In neurocysticercosis, most patients under cysticidal therapy will have significant improvement in seizure control. A combination of praziquantel and albendazole is more effective in treating neurocystercosis. A 2014 double blind randomized control study showed increased parasiticidal effect with albendazole plus praziquantel.

A vaccine to prevent cysticercosis in pigs has been studied. The life-cycle of the parasite can be terminated in their intermediate host, pigs, thereby preventing further human infection. The large scale use of this vaccine, however, is still under consideration.

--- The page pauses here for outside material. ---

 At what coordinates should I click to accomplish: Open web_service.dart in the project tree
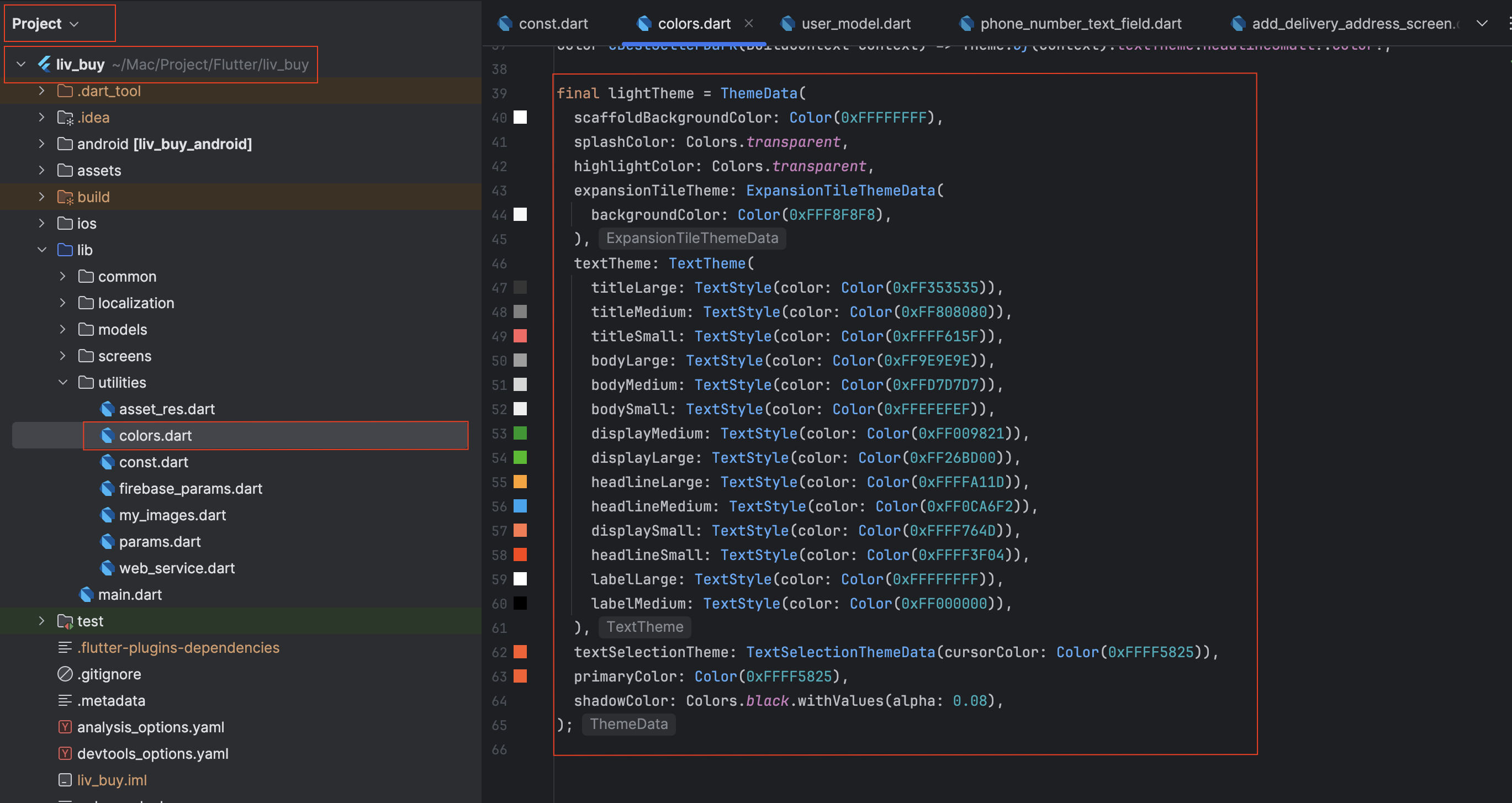tap(177, 568)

During the 1940s, the preferred treatment was oleoresin of aspidium, which would be introduced into the duodenum via a Rehfuss tube.

===Epidemiology===
T. solium is found worldwide, but its two distinctive forms rely on eating undercooked pork or on ingesting faeces-contaminated water or food (respectively). Because pig meat is the intermediate source of the intestinal parasite, rotation of the full life cycle occurs in regions where humans live in close contact with pigs and eat undercooked pork. However, humans can also act as secondary hosts, which is a more pathological, harmful stage triggered by oral contamination. High prevalences are reported among many places with poorer than average water hygiene or even mildly contaminated water especially with a pork-eating heritage such as Latin America, West Africa, Russia, India, Manchuria, and Southeast Asia. In Europe it is most common in pockets of Slavic countries and among global travelers taking inadequate precautions in eating pork especially.

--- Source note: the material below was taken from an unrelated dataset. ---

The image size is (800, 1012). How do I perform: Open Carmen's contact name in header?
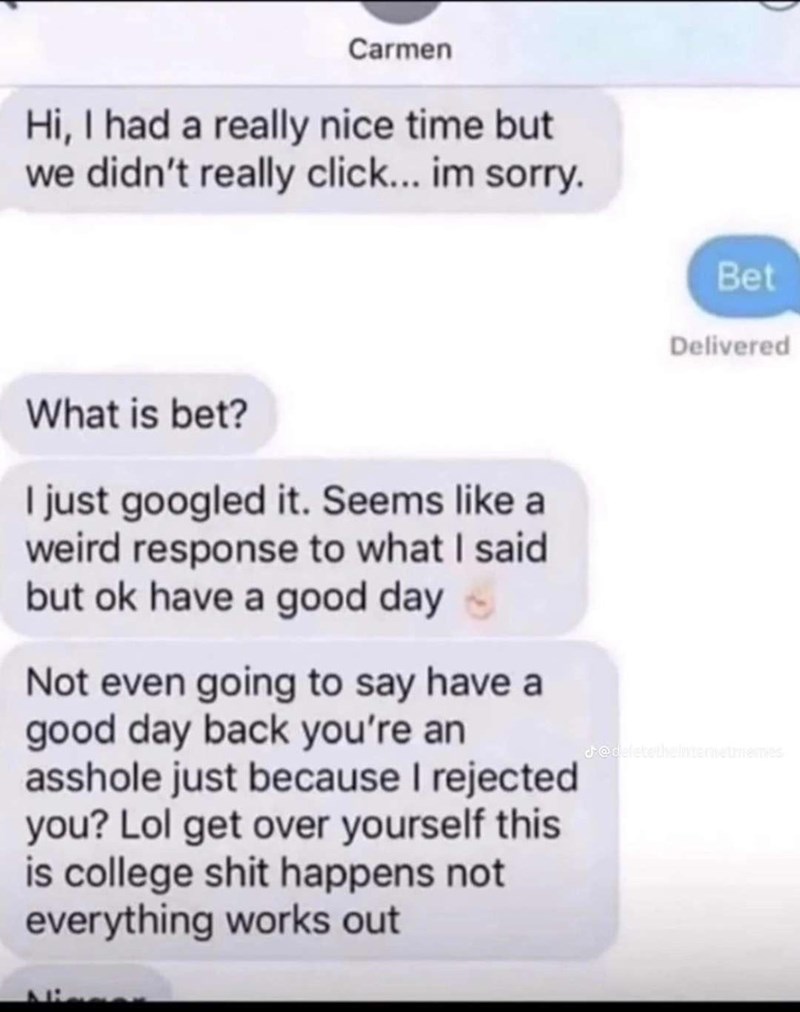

The secondary host form, human cysticercosis, predominates in areas where poor hygiene allows for mild fecal contamination of food, soil, or water supplies. Rates in the United States have shown immigrants from Mexico, Central and South America, and Southeast Asia bear the brunt of cases of cysticercosis caused by the ingestion of microscopic, long-lasting and hardy tapeworm eggs. For example, in 1990 and 1991 four unrelated members of an Orthodox Jewish community in New York City developed recurrent seizures and brain lesions, which were found to have been caused by T. solium. All had housekeepers from Mexico, some of whom were suspected to be the source of the infections. Rates of T. solium cysticercosis in West Africa are not affected by any religion.

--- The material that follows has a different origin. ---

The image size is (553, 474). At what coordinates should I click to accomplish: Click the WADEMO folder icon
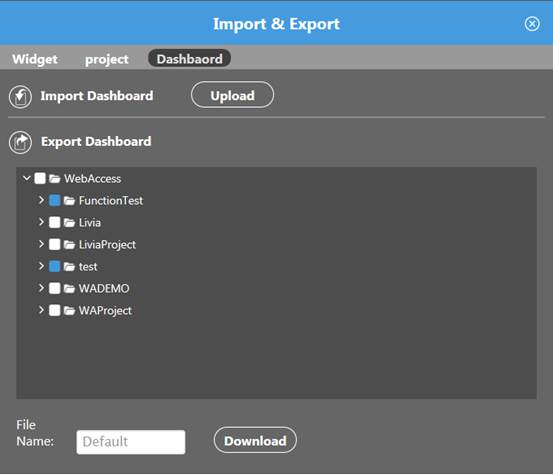pos(69,288)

Neurocystiscercosis is noted at around one-third of all epilepsy cases in many developing countries. Neurological morbidity and mortality remain high in lower-income countries and high amongst developed countries with high rates of migration. Global prevalence rates remain largely unknown as screening tools, immunological, molecular tests, and neuroimaging are not usually available in many endemic areas.